La lecture des quelque 90 000 rapports sur la guerre au jour le jour en Afghanistan publiés par Wikileaks sera peut-être une révélation pour ceux qui, depuis 9 ans, ne veulent ni voir ni entendre, pour d’autres elle vient confirmer ce que nous n’avons cessé de dénoncer. On a la confirmation que les taliban disposent de missiles sol-air (tous les hélicoptères qui s’écrasent ne sont donc pas victimes de mauvaises conditions climatiques ou de défaillances techniques !) et que la brigade 373 continue ses raids de nuit pour tuer des insurgés sur la base de renseignements pas toujours fiables.
Les médias français mettent en avant le rôle du Pakistan –ce qui est tout sauf un scoop – sans s’attarder sur les trois cas impliquant des troupes françaises et rangés dans la catégorie « escalade de la force », notamment les 8 enfants blessés à Tangi Kalay en octobre 2008 à la suite de tirs contre un autobus qui s’était trop rapproché d’un convoi.
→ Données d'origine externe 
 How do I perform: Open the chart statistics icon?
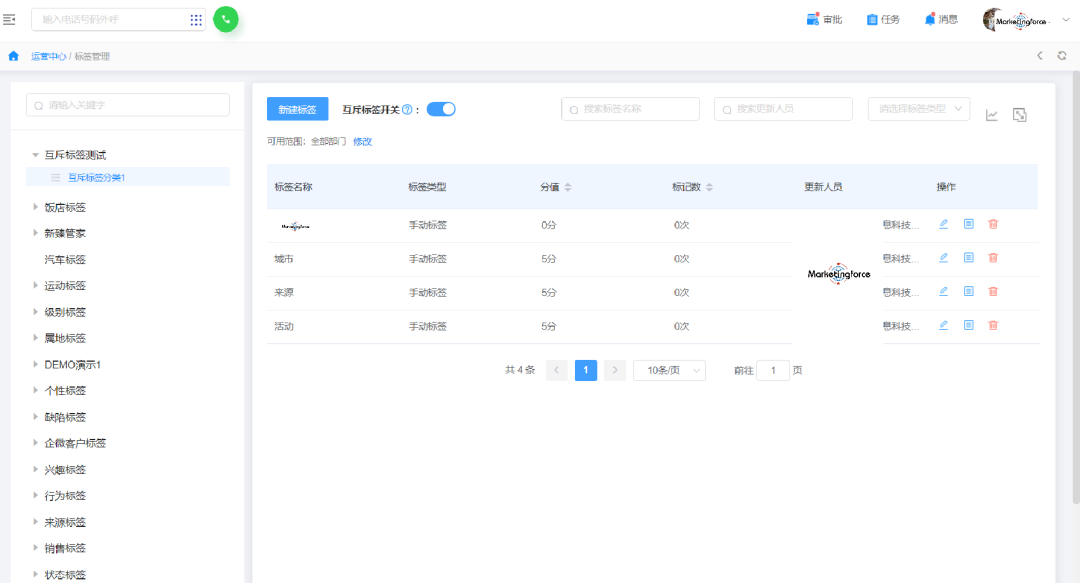point(992,115)
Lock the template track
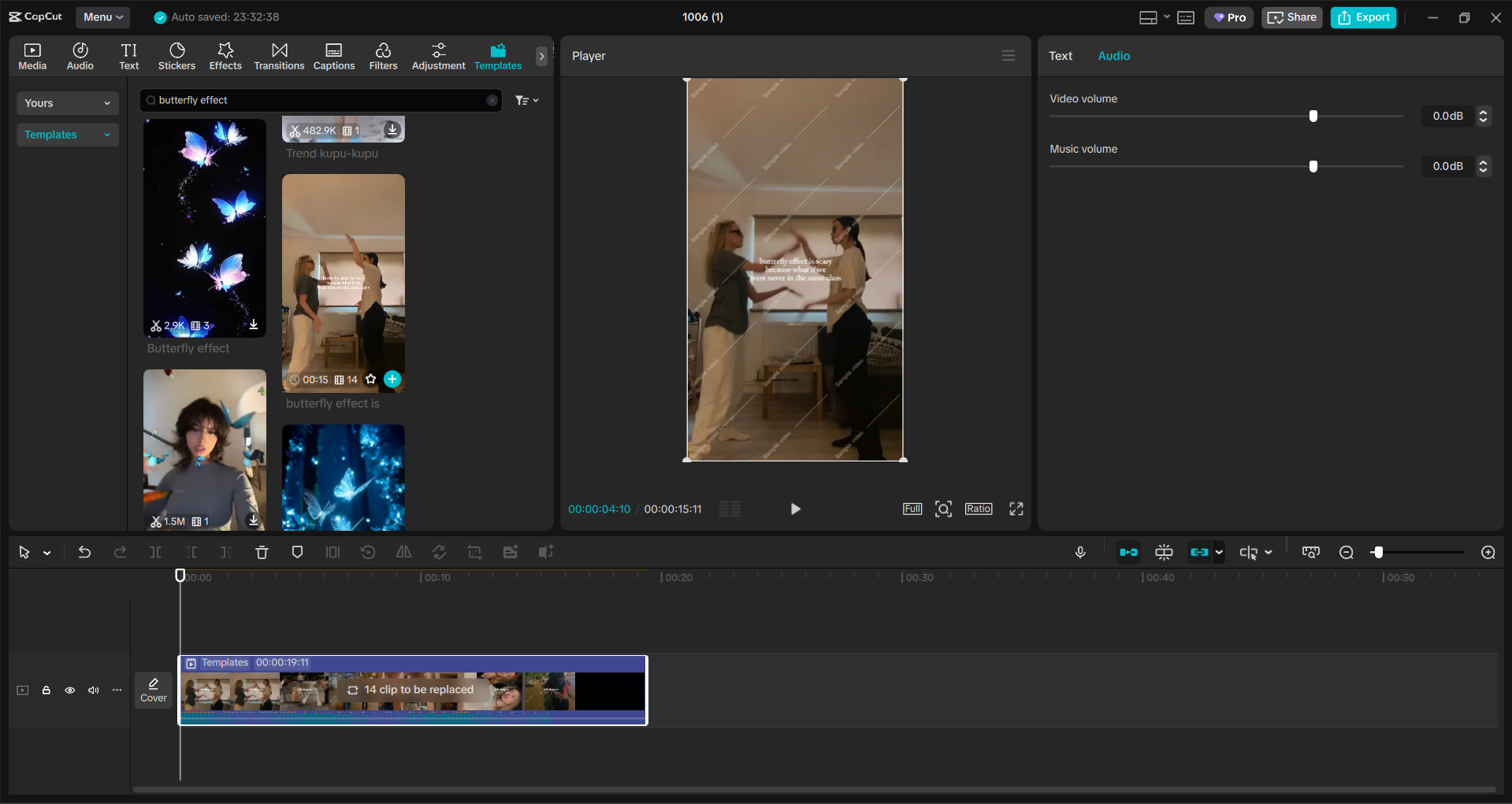The width and height of the screenshot is (1512, 804). click(x=46, y=690)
La mort de 4 civils –dont 2 femmes et un enfant – tués par des troupes françaises en avril 2010 n’est pas mentionnée, les documents ne couvrant que la période 2004-2009. Une affaire peu médiatisée en France, c’était pourtant la première fois que l’armée française reconnaissait la mort de civils.
Des chiffres sous-estimés
La publication de ce « journal de guerre » qui intervient en période de vacances, ne suscitera probablement pas beaucoup de réactions en France, si ce n’est pour se démarquer des Etats-Unis et rappeler à nouveau à l’opinion que les troupes françaises font beaucoup de moins de dégâts que les Américains. Depuis les déclarations du général Desportes et la publication d’un sondage Ifop réalisé pour l’Humanité et qui nous apprenait que 70 % des personnes interrogées étaient plutôt ou tout à fait opposées à la présence militaire française en Afghanistan, la presse écrite, exploitant une fois de plus l’ignorance que les Français ont de l’Afghanistan, s’est lancée dans une grande opération de « communication stratégique » qui a pour but de démontrer que nous progressons en Afghanistan, que plus les taliban attaquent plus nous gagnons du terrain et que si la population est hostile à la présence militaire étrangère c’est parce qu’elle vit dans un climat de terreur et de violences imputable aux seuls taliban.
Les documents mis en ligne par Wikileaks recensent 369 civils tués, en majorité par des tirs américains. Ces chiffres sont très probablement sous-estimés, d’une part parce que bon nombre des blessés meurent dans les jours qui suivent, et d’autre part parce que tous les cas ne sont pas signalés. Pour la seule année 2008, moins sanglante que 2009, l’UNAMA recensait 828 civils tués par les forces de la coalition.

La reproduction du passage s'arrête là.